The author of “How Americans Like Their Stake” brings out a question about how does a risk-taking behavior associate with steak in rare. Along with other variables, he found that the the risk-taking behavior is statistically insignificant to steak rareness. https://fivethirtyeight.com/features/how-americans-like-their-steak/
a<-getURL("https://raw.githubusercontent.com/fivethirtyeight/data/master/steak-survey/steak-risk-survey.csv")

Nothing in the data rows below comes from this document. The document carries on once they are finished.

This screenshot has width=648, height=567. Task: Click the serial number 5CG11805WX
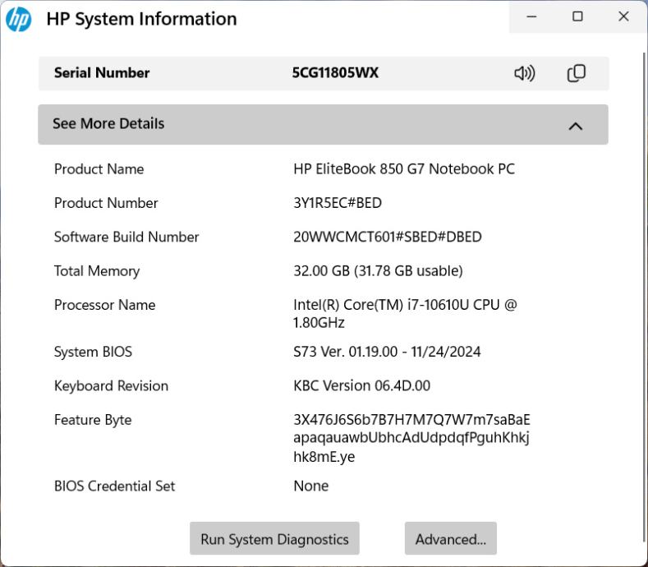[x=335, y=73]
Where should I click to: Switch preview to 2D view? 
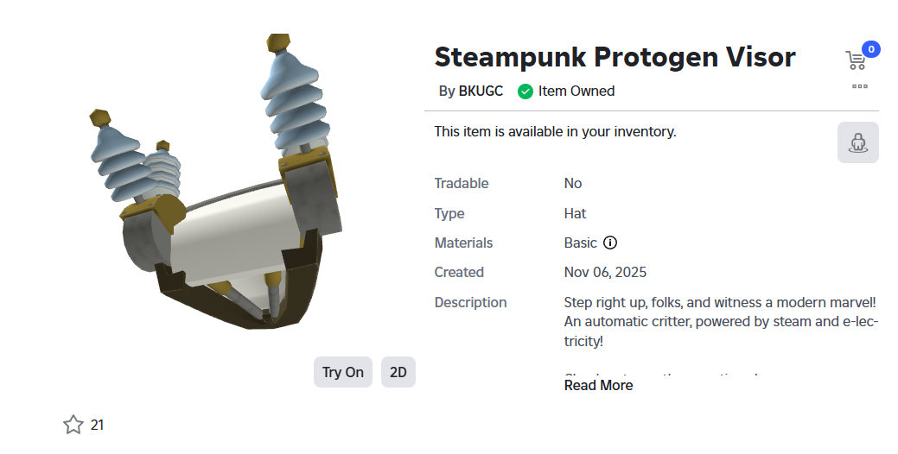[x=398, y=372]
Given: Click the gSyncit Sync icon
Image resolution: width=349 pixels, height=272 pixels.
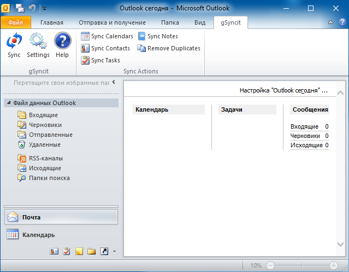Looking at the screenshot, I should click(x=14, y=45).
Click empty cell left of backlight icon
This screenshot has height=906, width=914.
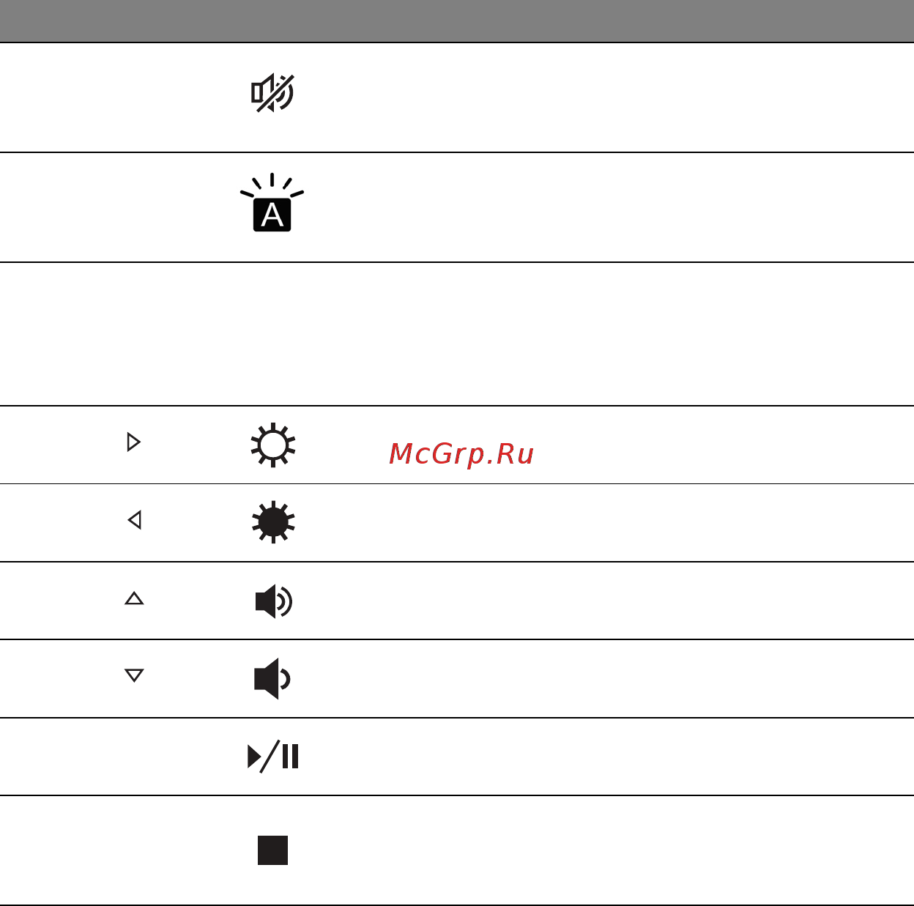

b<-data.frame(read.csv(text=a, header=T))
head(b)
b<-b[-1,-2] # removed the first row because it is an empty row, and removed the 2nd row which is out of my analysis target.
head(b)
dim(b)
## [1] 550 14
data<-rename(b,c("RespondentID"="ID","Do.you.ever.smoke.cigarettes."="Cigarettes","Do.you.ever.drink.alcohol."="Alcohol","Do.you.ever.gamble."="Gamble","Have.you.ever.been.skydiving."="Skydiving", "Do.you.ever.drive.above.the.speed.limit."="Drive_limit", "Have.you.ever.cheated.on.your.significant.other."="Cheat","Do.you.eat.steak."="Steak","How.do.you.like.your.steak.prepared."="prepared","Gender"="Gender","VAge"="Age","Household.Income"="Income_range", "Education"="Education", "Location..Census.Region."= "Region"))
## The following `from` values were not present in `x`: VAge
head(data)
str(data)
## 'data.frame': 550 obs. of 14 variables:
## $ ID : num 3.24e+09 3.23e+09 3.23e+09 3.23e+09 3.23e+09 ...
## $ Cigarettes : chr "" "No" "No" "Yes" ...
## $ Alcohol : chr "" "Yes" "Yes" "Yes" ...
## $ Gamble : chr "" "No" "Yes" "Yes" ...
## $ Skydiving : chr "" "No" "No" "No" ...
## $ Drive_limit : chr "" "No" "Yes" "Yes" ...
## $ Cheat : chr "" "No" "Yes" "Yes" ...
## $ Steak : chr "" "Yes" "Yes" "Yes" ...
## $ prepared : chr "" "Medium rare" "Rare" "Medium" ...
## $ Gender : chr "" "Male" "Male" "Male" ...
## $ Age : chr "" "> 60" "> 60" "> 60" ...
## $ Income_range: chr "" "$50,000 - $99,999" "$150,000+" "$50,000 - $99,999" ...
## $ Education : chr "" "Some college or Associate degree" "Graduate degree" "Bachelor degree" ...
## $ Region : chr "" "East North Central" "South Atlantic" "New England" ...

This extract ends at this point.